A partir de então, Laura não tinha mais contato direto com os irmãos. “Um mensageiro trazia as cartas, eu respondia, e ele as levava de volta. Eu não sabia onde estavam, não tinha nenhuma dica. Esse mensageiro era da direção do partido. Eu o conhecia como Antônio”.
O Exército chegou ao Araguaia em abril de 1972. “Ele nos trouxe a notícia. Não era o momento exato, mas a guerrilha havia começado”. Ainda estava em fase de preparação, mas fora descoberta. Antônio explicou que era difícil circular pela região. Laura ficou sem notícias dos irmãos, mas, agora, sabia onde eles estavam.
“Em 73, vi em um jornal pendurado em uma banca com uma foto imensa estampada na capa: Antônio estava morto. Eram aquelas versões inventadas: tentativa de fuga, morto em confronto com a polícia ou outras alegações do gênero. Já sabíamos que não teríamos mais sequer as notícias dele. A partir daí, ficamos sabendo que Antônio era Carlos Nicolau Danielli, dirigente do PCdoB”. Ele havia sido morto sob tortura, no DOI-Codi.
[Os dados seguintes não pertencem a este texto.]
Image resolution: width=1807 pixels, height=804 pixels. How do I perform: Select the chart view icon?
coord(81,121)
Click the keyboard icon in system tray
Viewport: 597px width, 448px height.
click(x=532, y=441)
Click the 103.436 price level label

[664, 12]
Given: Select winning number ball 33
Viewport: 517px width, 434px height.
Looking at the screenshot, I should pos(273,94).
Sofrer em silêncio – “Pegamos todos os documentos do partido, fotos dos meus irmãos, o jornal A Classe Operária e meu marido levou numa ponte do Tietê e jogou tudo rio abaixo. Como o Antônio vinha em casa, a qualquer hora poderiam aparecer. Foram livros do Marx, do Lênin e tudo que era considerado ‘subversivo’”.
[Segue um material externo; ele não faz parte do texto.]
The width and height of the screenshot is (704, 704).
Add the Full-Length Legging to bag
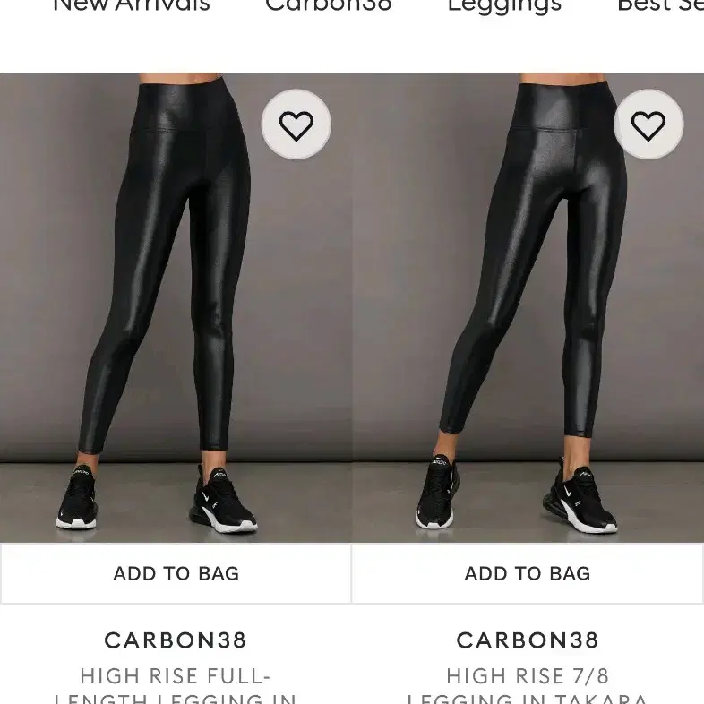176,573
Laura ficava preocupada com a falta de notícias. “Em fins de 1968, depois de decretado o Ato Institucional número 5, o AI-5, a ditadura nunca foi ‘ditabranda’. A situação estava feia. Pode ter sido branda para quem ficou assistindo televisão, que veiculava as propagandas do governo do tipo ‘este país vai pra frente’ ou ‘Brasil, ame-o ou deixe-o’. Para quem sentiu na pele a repressão, sabe que de branda a ditadura não teve nada”.
Em 1973, Laura foi visitar a mãe em Bauru. Quando voltou, seu marido disse que tinha uma notícia muito ruim. Contou que havia encontrado Regilena de Aquino. Ela, que também havia participado da guerrilha, mas que estava de volta, pois havia se entregado ao Exército, fora casada com Jaime, seu irmão.
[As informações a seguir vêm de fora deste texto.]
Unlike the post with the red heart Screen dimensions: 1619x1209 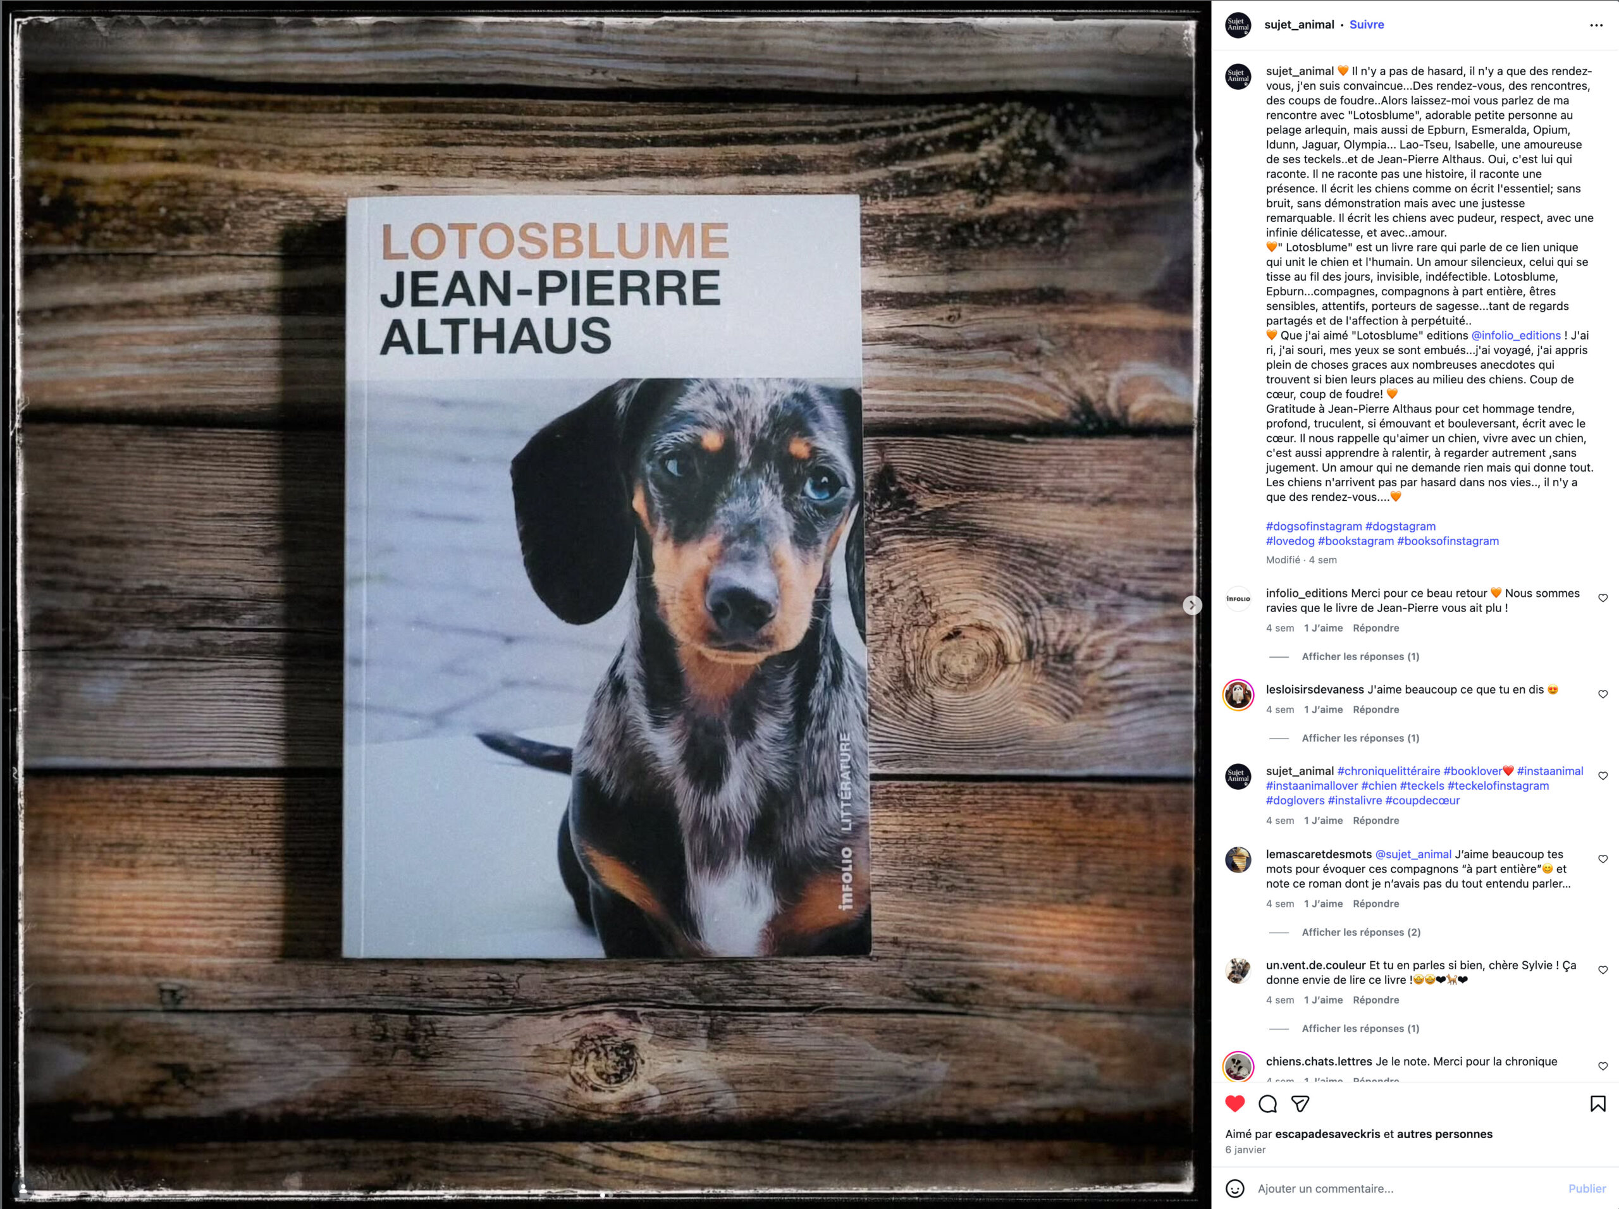(x=1235, y=1103)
Regilena havia contado com detalhes que Maria Lúcia estava morta. Ela fora à casa de um camponês do Araguaia, seu “compadre”, João Coioió, que lhe havia comprado mantimentos. Maria Lúcia se tornaria madrinha de seu filho. Combinou de ir à casa logo cedo, com mais dois companheiros, Miguel Pereira dos Santos, conhecido como Cazuza, e Rosalindo de Souza, vulgo Mundico, que a ajudariam a carregar os mantimentos. Quando estava chegando, recebeu um tiro na altura da bacia e outro na cabeça. Os militares estavam na casa e a executaram assim que ela se aproximou. Seus companheiros conseguiram escapar.
Laura conta que, no momento em que soube da morte da irmã, teve que ficar calada. Sofria em silêncio e chorava às escondidas. Não podia compartilhar seu luto nem contar da morte da irmã aos amigos mais próximos.